Posted August. 18, 2017 07:25,
Updated August. 18, 2017 07:52
“The most central and the largest stakeholder of North Korea’s nuclear and missile programs is South Korea,” said President Moon Jae-in during a press conference on Thursday. “The spirit of the ROK-U.S. alliance is such that the U.S. should consult with South Korea in advance, even when it is taking military action outside the Korean Peninsula if doing so might lead to escalation of tensions of inter-Korean relations.” He also said that U.S. President Donald Trump had promised to seek agreement from South Korea first in implementing any military option on North Korea.
However, a CNN reporter questioned if the two countries are sharing the same stance, citing President Trump’s remarks of military action and the mentioning of “fire and fury." Even the media outlets in the U.S. are voicing concerns that the two allies are experiencing new, strained relations, in regard to President Moon’s remarks to celebrate South Korea’s Liberation Day that “No one can decide military action without the consent of South Korea.” The Wall Street Journal interpreted Moon’s remark as “a warning to the U.S.,” adding that consensus has yet to be built even among experts on whether the U.S. is legally obligated to seek approval from Seoul for military action when its own national security is on the line.
The Trump administration is considering both hawkish and dovish action plans, with the proposal of dialogue from the Department of State and that of military options from the Department of Defense on the table. On Wednesday, the U.S. Department of State said that it is willing to talk with North Korea, urging Pyongyang to give up on nuclear tests and test-firing of ballistic missiles and put a halt to such provocative rhetoric as “a plan to strike Guam,” as a precondition of dialogue.
Though the deal came with the prerequisite that the North cannot be recognized as a nuclear state and that change of attitude must be preceded, this marks the first time that the State Department has proposed detailed conditions for a dialogue with the communist regime.
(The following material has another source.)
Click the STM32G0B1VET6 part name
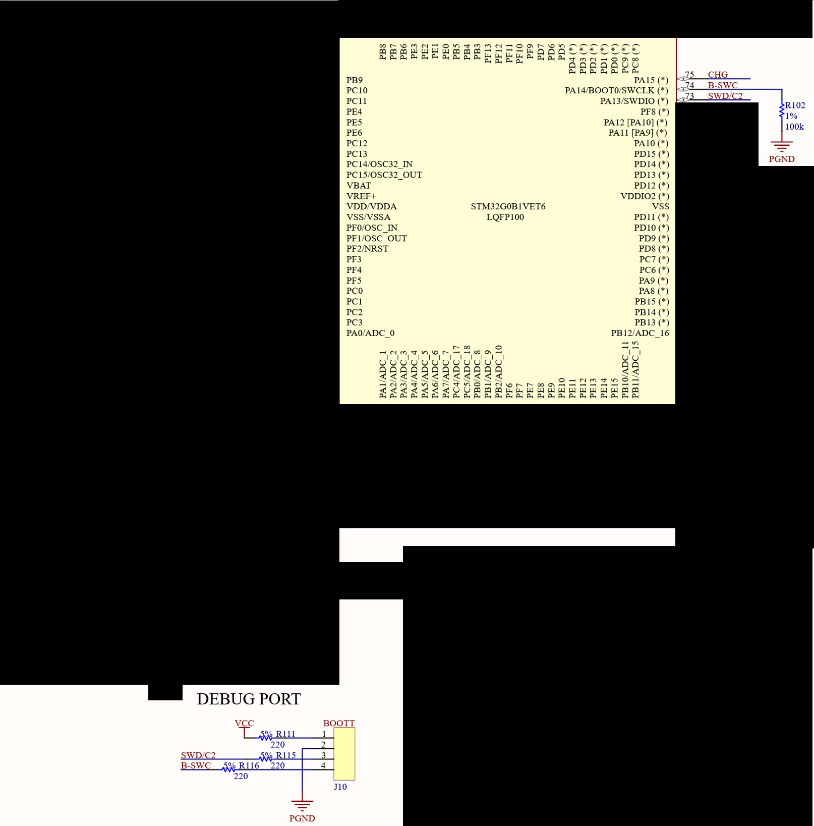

As to the North’s decision not to fire missiles towards Guam, U.S. President Trump said, “Kim Jong Un made a very wise and well reasoned decision.” This suggests a possibility that talks might be held between the Washington and Pyongyang just by suspending North Korea’s nuclear and missile tests without making the regime state clear intention to dismantle its nuclear program.
On Wednesday, U.S. Chairman of the Joint Chiefs of Staff Joseph Dunford paid a visit to the Northern Theatre Command in Shenyang, Liaoning, which will send troops first to Korea in case of emergency on the peninsula, and watched the military exercise of Chinese soldiers. A day before, Dunford had met with Gen. Fang Fenghui, chief of China’s Joint Staff, and experts say the two may have exchanged close consultations on various issues, ranging from the option of the U.S. striking the North to a sudden shift of situation in North Korea.
It would be most ideal if the Moon administration could prevent war on the Korean Peninsula only through dialogue. But the South is not making any progress on that front as the North is not even recognizing Seoul as a subject of dialogue, let alone responding to the request. Going beyond repeating “anti-war” rhetoric, the South Korean government should discuss the action plans proposed by the U.S. together based on strong cooperation. The symbolic phrase of the ROK-U.S. alliance could not be more apt now. We should “go together."